Mahendranagar is the headquarters of the Kanchanpur District in Mahakali Zone. It is located nearby Mahakali River, 6 km north of the India border, and is inhabited by the indigenous Tharu people and other groups.

Tikapur is another biggest city in the Far-Western region. It was popular for tourism and trade as it serves the best transit point for Nepal-India border in the Far-Western region.

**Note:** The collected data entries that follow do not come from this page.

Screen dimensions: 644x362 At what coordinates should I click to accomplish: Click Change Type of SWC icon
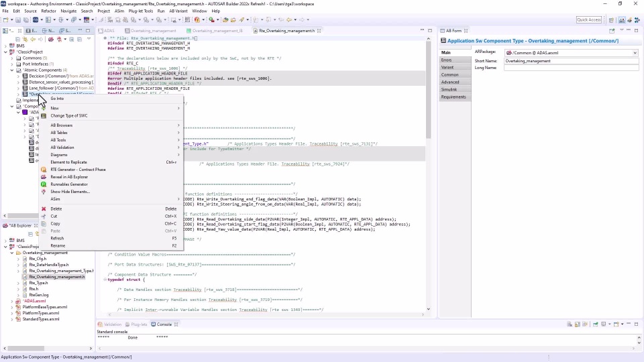(x=44, y=115)
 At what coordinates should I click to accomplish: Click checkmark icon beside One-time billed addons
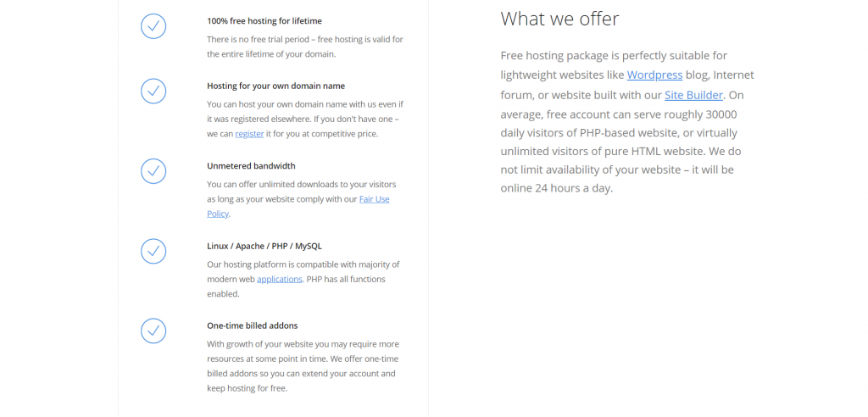point(153,331)

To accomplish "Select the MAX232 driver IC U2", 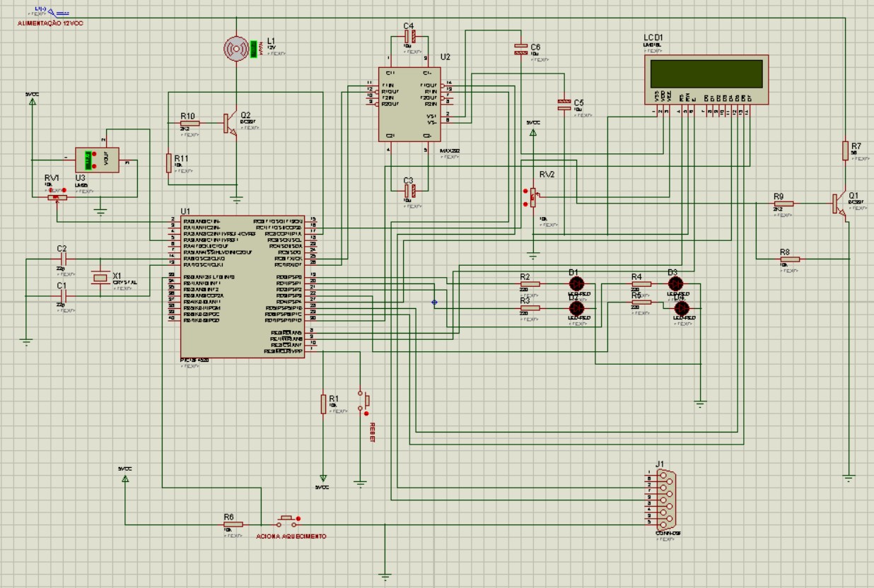I will tap(409, 102).
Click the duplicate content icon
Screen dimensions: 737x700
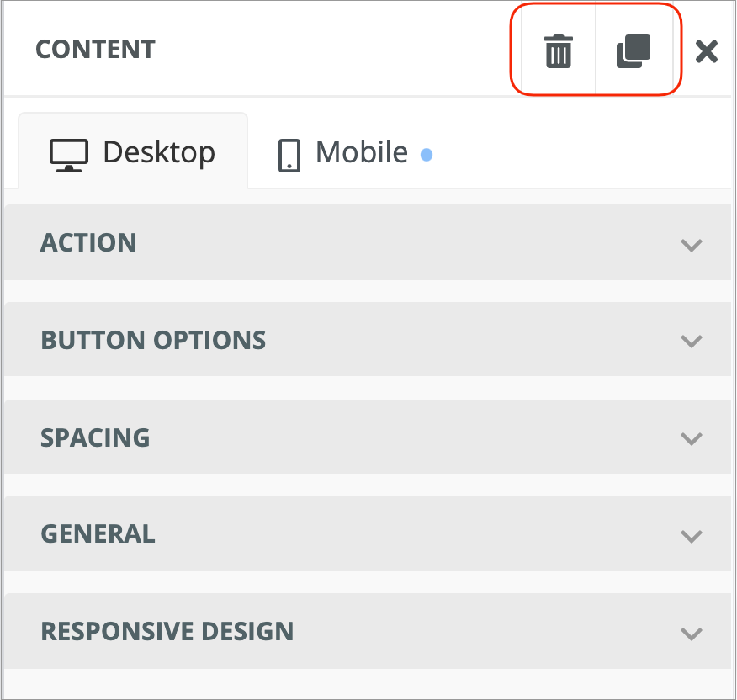click(x=634, y=51)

Dipayal-Silgadhi Municipality is the headquarters of Doti District and the Far-Western Region. It was within trekking distance of Khaptad National Park. Dipayal was also the name of the valley encompassing the Seti River.

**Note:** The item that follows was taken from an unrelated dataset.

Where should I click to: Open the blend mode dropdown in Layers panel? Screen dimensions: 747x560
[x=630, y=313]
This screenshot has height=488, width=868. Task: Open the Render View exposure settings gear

Amargadhi was the headquarters of Dadeldhura District.

==Major National Highways==

| S# | Highway No. | Length | Terminus | Notes |
|---|---|---|---|---|
| 1 | NH01 | 130 | Karnali Bridge, Gadda Chauki | Interprovincial NH |
| 2 | NH03 | 262 | Belkhet, Jhulaghat | Interprovincial NH |
| 3 | NH05 | 155 | Rajapur, Chandani | Interprovincial NH |
| 4 | NH09 | 124 | Bini, Jogbuda | Interprovincial NH |
| 5 | NH62 | 228 | Khakraula, Gothalakhet | Provincial NH |
| 6 | NH63 | 111 | Sanfebagar, Okhartola | Provincial NH |
| 7 | NH64 | 108 | Khopde, Chainpur | Provincial NH |
| 8 | NH65 | 296 | Khutiya, Taklakot | Provincial NH |
| 9 | NH66 | 350 | Dhangadhi, Tinkar | Provincial NH |
| 10 | NH67 | 201 | Gadda Chauki, Datu | Provincial NH |

==Akhand Sudurpaschim==
Akhand Sudurpaschim (अखण्ड सुदूरपश्चिम) is a movement orchestrated by the natives of Far Western Region aiming to create a separate province and self-determination rights for the native population. Natives have claimed two districts of Madhesh plain region: Kailali and Kanchanpur, while Madheshi based parties want a separate Madhesh province along with the two districts that geographically lie in the Terai-Madhesh Plains. A movement against the central State “half-blood behavior" began on 26 April 2012, effectively halting state services, and ended upon the dissolution of the constitutional assembly on 28 May 2012.